I also want to say, to anyone who's ever told anyone else to "look me in the eyes when I'm talking to you!" can go right ahead and FUCK OFF because some of us have a serious problem training the eyes on one spot for too long.

Anyway I hope everyone is lovely tonight.
 
I am not denying that he is different - of course he is. It is just that he is "ill" simply because of how society defines it's own level of comfort with how long, say, a conversation must last in order for it to be coherent. And of course, since we all make up society, it is hard for us to see how radically different the level of "normal" can be.

Thing is, that applies to all psychiatric illness, but very few people go as far as saying that manic-depression or schizophrenia dont exist and ADD has a much more solid grounding in a physical understanding of the illness than the other two I mentioned. ADD is as clearly due to a lack of dopamine in the reward pathways associated with learning - would anyone be talking about a condition being a social classification as opposed to a medical one for Parkinsons disease? After all, it's just a deficit of dopamine in another part of the brain (the substantia nigra) as compared with 'normal' people.

Don't get me wrong, there are lots of people out there who use ADD/ADHD as an excuse for their lazyness or lack of ability (for reasons not related to the known physical observation seen with ADD) when it comes to learning; an afternoon in an NMR scanner would prove that one way or another (pity it's too expensive at the moment), but there are some people out there who have a reward system that isn't rewarding curiosity, and therefore learning sufficiently. Treatment with a dopamine reuptake inhibitor like methylphenidate corrects this (just like L-DOPA corrects the deficit in Parkinsons). That's a 'proper' condition in my book.
 
Coincidence, I'm just about to go to an ADHD conference. Intereting paper: They get groups of ADHD and normal kids, and show the pictures of red and blue dots, some pictures with more red dots and some with more blue dots.... they ask the kids "does it have more blue or red?", then they congratulate the kids more often when they get it correct, for one color not the other.

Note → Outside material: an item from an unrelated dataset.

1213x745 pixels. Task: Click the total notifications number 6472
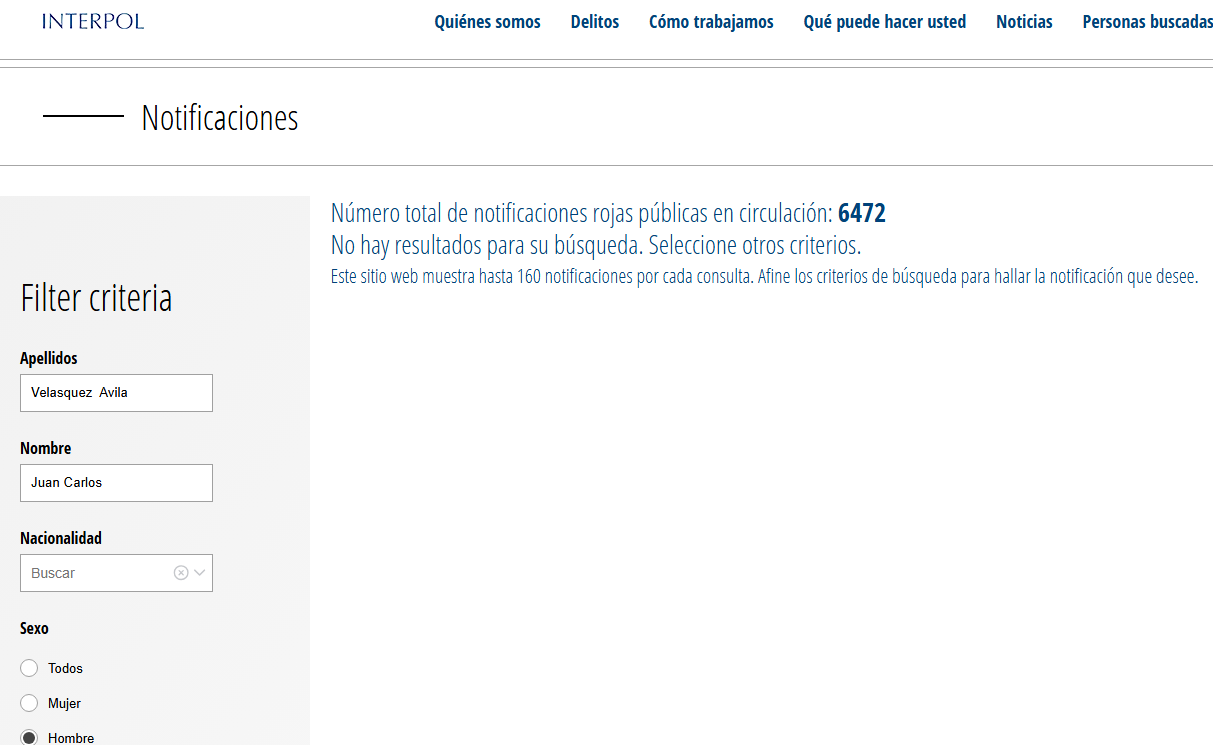point(861,213)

Normal kids answer correctly, but very slowly develop a bias towards the congratulated color, while ADHD colors quickly took on a massive bais.

I don't really know whether this tells you that ADHD is a "real" disorder, but I think the fact that it had a serious genetic factor indicates that it does to me. (identical twins are massively like to get it if the other does, and it's associated with the Dopamine transporter gene).

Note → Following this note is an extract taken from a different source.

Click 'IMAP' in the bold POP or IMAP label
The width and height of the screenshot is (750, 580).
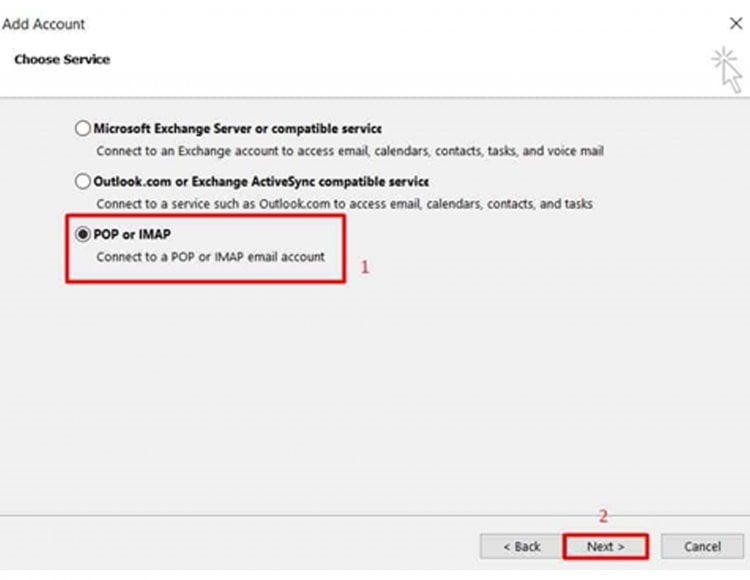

Characterized by not caused by. Its just a correlation, like serotinin levels to depression, and its not there in every case. Causation is only a hypothesis.

Well there's no real evidence that depression is caused by "low serotonin". I mean, there's pretty good reason to suspect that the dopamine transporter theory is pretty reasonable, there's treatment, genetic and behavioural reasons to suspect it.
 
ADD is just an excuse for little kids to get a hold of brake fluid AKA methamphetamine. (the shittiest drug of all time)
 
I do believe that add/adhd are over diagnosed. It seems that from time to time, there will be almost an 'in' disease that everyone, or rather everyone's kids have. I think its the same with asthma and lactose intolerance (though that could also be conected to all the shit we put in the air and in our milk). Also, I doubt add/adhd is one of those things that you either have or don't have, its more of an issue of what degree you have it to.